第二十九話 使命
【さっきの紅い球は、お前らと同じか?】
【自我は無さそうだったよ。決められた言葉をそのまま話すだけみたいで、生きている感じがしないもの】
つまり、機械であると。台詞からして、聖剣のある方へと導くもの……
あぁ、思い出した。イロア樹海に眠る聖剣を守護し、勇者を聖剣の元へと導く、「導き手」の魔工人形だったのか。
これで納得した。役目に対してあまりにも禍々しい見た目になるのを承知の上で、魔族の身体を素材に使ったのだ。それは、勇者のみが容易く倒せるようにするため。そうして倒された奴は、あの紅い球を以って勇者を聖剣のもとへと導く。……1000年前の勇者一行は、よくこのような事を思いついたな。
聖剣に辿り着くまでの地形を把握しておこう。勿論〔虚構〕をかけた上で〔探査〕だ。但し、今回は調べる方角を聖剣のある方に絞る。〔探査〕は確かに便利だが、調子に乗ってあまりにも広い範囲を調べると、情報量のせいで脳に負担がかかる。無駄な情報は省くのだ。

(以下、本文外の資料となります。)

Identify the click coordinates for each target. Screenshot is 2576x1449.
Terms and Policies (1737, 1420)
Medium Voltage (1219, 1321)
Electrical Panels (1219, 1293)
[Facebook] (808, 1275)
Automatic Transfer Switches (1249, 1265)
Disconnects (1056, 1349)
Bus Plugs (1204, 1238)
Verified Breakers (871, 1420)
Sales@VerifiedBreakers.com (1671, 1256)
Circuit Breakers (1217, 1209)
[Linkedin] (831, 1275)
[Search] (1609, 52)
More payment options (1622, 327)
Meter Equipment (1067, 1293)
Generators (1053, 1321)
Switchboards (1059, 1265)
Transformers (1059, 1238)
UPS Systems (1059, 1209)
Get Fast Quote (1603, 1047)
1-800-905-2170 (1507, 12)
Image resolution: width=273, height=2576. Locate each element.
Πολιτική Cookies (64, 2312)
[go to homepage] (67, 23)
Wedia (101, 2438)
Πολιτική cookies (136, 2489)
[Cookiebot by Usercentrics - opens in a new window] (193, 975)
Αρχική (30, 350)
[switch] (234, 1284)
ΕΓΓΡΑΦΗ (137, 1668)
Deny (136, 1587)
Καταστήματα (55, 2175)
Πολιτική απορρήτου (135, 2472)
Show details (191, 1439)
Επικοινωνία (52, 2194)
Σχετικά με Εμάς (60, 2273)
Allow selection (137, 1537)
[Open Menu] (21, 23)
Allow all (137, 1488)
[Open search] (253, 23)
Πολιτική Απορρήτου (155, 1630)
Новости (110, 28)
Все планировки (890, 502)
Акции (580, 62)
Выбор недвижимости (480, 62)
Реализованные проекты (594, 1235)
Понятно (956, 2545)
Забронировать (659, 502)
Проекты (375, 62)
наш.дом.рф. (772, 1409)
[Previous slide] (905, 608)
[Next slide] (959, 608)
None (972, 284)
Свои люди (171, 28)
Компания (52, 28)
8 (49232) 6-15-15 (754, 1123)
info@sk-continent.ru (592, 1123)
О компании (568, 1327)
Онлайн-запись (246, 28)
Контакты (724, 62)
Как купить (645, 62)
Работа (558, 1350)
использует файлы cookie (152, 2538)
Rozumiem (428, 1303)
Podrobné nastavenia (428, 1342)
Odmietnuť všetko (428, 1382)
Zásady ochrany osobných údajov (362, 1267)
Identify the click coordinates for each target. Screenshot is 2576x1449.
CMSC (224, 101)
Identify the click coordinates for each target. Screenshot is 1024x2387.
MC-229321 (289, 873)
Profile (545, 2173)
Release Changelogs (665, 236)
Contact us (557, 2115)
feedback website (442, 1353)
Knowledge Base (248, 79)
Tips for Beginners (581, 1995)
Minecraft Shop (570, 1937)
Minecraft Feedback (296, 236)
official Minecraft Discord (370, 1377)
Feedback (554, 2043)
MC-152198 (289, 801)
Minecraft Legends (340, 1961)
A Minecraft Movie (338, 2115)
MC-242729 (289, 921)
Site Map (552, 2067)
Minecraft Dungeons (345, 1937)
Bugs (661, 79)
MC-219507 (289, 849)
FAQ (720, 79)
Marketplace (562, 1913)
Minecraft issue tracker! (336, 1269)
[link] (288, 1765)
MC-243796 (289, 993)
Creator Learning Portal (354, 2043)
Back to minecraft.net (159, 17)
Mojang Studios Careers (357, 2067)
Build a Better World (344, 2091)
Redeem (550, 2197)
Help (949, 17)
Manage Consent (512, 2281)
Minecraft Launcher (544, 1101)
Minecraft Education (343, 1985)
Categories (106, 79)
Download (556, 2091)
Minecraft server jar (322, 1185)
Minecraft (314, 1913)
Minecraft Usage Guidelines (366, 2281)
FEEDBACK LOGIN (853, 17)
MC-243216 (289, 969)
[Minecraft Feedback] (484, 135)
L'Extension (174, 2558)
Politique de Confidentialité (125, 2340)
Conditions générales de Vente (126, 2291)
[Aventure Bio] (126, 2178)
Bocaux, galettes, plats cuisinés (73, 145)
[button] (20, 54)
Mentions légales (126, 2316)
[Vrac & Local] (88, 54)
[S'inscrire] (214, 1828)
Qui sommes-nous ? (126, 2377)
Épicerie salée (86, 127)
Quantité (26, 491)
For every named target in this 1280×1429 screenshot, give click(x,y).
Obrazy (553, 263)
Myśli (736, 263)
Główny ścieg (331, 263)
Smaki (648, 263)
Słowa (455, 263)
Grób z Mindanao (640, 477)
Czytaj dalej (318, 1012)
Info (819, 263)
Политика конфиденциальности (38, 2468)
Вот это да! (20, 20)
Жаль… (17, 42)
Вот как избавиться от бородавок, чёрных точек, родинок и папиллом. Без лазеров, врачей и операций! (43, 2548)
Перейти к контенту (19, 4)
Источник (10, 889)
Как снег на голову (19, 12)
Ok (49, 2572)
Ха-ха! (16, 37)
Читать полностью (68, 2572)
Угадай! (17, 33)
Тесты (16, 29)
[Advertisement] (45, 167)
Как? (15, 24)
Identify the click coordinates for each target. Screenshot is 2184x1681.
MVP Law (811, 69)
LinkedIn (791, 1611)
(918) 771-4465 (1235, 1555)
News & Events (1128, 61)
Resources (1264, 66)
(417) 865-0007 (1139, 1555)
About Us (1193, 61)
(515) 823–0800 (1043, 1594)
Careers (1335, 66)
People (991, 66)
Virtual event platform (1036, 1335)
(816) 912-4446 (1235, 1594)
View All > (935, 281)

【……3、4キロメートル先に、樹が無い空間がある。中央に岩と棒状の何かがあるから、あれが聖剣だろう。ただ……】
【ただ?】
【その周りを、十何人もの人型の生物が取り囲んでいる】
【?】
【おまけに、角と羽、尾……】
【角がついた人型? それって、魔族では?】
【そうだよな……羽と尾が生えているとはいえ、角がある上に、皮膚が鱗のようにゴツゴツしていないから、半分人間、半分竜の竜人でも無さそうだ……】
では、何故、魔族がここに居る? 聖剣の場所を捕捉されたのか? だとしたら、まずいぞ……、あのまま彼女たちが辿り着こうものなら、袋叩きにされる。生きて帰ってはこれないだろう。
どうしたら良い? 聖剣は勇者の手元にあるべきだ。悪を打ち払うために必要だ。引き返させる、という選択肢は無い。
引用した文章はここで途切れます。